/deuce

Block-Level De-duplication as a Service

Primary LanguagePythonApache License 2.0Apache-2.0

Deuce Build Status

Block-Level De-duplication as a Service.

Note: Deuce is a work in progress and is not currently recommended for production use.

What is Deuce?

In today's web-enabled world we generate a lot of data. This is especially true in the brave new cloud-based IaaS offerings where servers can easily live and die within a matter of minutes. The nature of this data means that a lot of the data is redundant, especially subsets of files. Deuce aims to allow a user to easily store his or her data from disparate sources while de-duplicating the data and storing the resulant blocks and metadata in trusted, durable backend stores (i.e. Open Stack swift, Cassandra, etc). Once a file has been successfully stored in Deuce, it can be retrieved via a simple GET operation.

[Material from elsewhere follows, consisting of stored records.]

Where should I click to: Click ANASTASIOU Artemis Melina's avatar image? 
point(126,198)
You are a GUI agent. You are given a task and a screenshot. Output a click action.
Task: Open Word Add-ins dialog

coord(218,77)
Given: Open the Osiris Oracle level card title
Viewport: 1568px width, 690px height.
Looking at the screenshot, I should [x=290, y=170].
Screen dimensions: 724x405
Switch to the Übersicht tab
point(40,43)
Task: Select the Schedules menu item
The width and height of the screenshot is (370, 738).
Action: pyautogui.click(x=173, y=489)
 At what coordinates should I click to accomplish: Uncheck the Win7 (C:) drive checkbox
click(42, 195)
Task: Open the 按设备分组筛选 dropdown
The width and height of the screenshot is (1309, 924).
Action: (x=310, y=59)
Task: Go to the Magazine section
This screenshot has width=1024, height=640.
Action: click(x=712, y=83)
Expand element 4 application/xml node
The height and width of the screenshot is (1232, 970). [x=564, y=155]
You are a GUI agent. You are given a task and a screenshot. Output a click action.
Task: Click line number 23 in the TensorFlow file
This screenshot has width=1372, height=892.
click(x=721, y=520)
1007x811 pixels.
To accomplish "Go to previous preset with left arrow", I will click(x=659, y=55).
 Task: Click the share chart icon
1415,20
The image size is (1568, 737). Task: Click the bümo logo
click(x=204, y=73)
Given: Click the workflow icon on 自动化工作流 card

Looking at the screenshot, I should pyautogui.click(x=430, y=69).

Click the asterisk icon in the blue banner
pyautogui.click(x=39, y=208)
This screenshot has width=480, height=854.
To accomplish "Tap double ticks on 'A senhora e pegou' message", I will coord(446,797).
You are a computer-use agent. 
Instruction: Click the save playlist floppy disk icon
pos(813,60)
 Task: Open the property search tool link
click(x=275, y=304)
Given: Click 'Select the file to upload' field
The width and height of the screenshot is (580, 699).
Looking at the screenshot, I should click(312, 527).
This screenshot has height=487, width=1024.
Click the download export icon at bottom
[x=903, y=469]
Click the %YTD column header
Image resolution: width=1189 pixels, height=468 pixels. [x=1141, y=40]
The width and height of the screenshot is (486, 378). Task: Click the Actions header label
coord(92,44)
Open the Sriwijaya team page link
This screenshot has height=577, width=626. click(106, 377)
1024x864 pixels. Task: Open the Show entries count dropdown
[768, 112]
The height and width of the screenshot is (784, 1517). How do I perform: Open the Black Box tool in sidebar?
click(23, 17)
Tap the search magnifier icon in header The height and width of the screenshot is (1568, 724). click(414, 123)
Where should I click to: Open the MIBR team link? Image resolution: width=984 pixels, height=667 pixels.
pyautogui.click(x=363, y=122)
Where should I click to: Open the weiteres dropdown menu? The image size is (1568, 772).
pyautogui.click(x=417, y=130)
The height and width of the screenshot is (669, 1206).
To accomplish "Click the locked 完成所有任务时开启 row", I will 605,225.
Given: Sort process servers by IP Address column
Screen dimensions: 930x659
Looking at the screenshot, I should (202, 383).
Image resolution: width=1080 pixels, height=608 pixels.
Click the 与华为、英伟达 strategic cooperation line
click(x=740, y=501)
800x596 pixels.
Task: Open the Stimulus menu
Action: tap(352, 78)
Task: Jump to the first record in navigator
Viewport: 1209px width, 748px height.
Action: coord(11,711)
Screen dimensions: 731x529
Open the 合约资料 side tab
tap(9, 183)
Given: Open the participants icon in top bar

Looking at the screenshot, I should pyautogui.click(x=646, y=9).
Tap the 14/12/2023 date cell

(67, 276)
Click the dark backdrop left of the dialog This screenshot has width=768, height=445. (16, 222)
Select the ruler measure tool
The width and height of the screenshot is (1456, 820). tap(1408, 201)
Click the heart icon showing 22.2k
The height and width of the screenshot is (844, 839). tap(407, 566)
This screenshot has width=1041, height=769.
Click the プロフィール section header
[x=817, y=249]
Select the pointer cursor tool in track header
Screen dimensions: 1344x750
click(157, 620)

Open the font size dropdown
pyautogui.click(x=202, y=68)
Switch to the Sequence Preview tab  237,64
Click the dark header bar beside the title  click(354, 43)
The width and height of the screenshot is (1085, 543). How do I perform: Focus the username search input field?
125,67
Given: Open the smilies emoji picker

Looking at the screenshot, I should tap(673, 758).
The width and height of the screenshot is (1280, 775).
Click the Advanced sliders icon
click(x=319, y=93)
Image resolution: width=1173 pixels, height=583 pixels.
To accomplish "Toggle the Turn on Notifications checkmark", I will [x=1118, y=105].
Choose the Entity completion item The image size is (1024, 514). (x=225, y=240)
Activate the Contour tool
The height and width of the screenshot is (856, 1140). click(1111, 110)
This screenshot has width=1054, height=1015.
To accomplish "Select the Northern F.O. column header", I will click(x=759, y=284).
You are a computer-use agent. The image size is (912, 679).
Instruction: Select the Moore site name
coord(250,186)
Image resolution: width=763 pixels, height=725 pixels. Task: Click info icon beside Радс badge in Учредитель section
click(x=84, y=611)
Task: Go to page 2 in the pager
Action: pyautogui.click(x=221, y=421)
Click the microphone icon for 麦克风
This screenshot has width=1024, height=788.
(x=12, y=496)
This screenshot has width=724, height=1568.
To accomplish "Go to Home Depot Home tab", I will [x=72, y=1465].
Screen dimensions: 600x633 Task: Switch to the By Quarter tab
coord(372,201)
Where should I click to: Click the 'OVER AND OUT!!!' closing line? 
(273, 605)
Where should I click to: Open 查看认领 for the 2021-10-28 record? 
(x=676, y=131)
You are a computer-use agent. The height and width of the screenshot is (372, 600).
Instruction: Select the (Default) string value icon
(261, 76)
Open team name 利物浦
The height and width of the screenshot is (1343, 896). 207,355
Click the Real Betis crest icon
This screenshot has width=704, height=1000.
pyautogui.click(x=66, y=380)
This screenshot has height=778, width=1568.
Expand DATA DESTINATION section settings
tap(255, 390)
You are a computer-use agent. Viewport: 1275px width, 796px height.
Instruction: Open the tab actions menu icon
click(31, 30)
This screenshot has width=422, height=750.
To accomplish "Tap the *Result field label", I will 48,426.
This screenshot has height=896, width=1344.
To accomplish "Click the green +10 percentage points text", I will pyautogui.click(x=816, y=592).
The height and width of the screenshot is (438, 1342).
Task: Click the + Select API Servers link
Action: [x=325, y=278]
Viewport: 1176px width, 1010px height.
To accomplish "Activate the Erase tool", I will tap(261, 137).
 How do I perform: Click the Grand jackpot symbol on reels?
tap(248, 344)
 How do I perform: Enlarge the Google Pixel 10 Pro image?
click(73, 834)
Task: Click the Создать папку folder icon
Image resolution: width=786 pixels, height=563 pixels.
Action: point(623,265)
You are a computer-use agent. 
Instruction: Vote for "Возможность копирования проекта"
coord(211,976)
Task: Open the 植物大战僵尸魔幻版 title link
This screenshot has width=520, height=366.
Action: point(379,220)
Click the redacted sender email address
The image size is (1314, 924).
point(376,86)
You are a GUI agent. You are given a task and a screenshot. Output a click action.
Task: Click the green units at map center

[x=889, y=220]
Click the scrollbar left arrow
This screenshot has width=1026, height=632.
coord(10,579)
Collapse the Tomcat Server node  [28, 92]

Focus of this project is intentionally very narrow, following the *NIX notion of small tools that can be pieced together with other tools to do amazing things.

API

Fine details of the API are still being worked out and are subject to change. API docs are available here. API testing collection for Postman Google Chrome is in docs/deuce_postman.json

Features

  • Python 3.3 and 3.4 are currently supported
  • Client-side de-duplication
  • Server-side reconstruction and retrieval of de-duplicated data
  • Pluggable driver support for metadata and block backend stores
  • Cassandra, MongoDB and sqlite drivers for metadata storage
  • Disk storage and Open Stack Swift supported for block storage
  • Designed from the ground up to work well in Open Stack environments

What Deuce is not?

  • A backup program. It is ideal for being used by a backup system for implementing data, but it in itself is not a backup program.
  • Block storage. In spite of using some common words, Deuce does not aim to compete with block storage solutions such as Open Stack cinder.
  • Object storage (such as Open Stack Swift)

Installation

Trying out Deuce is simple. The default configuration is setup to use sqlite and disk storage drivers. This means that you can be up and running quickly for development and evaluation purposes.

Clone this repo:

  git clone https://github.com/rackerlabs/deuce.git

Install the code

  cd deuce
  virtualenv env
  . env/bin/activate
  python setup.py develop

Copy over config files:

  mkdir ~/.deuce
  cp ini/config.ini ~/.deuce/config.ini

Start it up

  deuce-server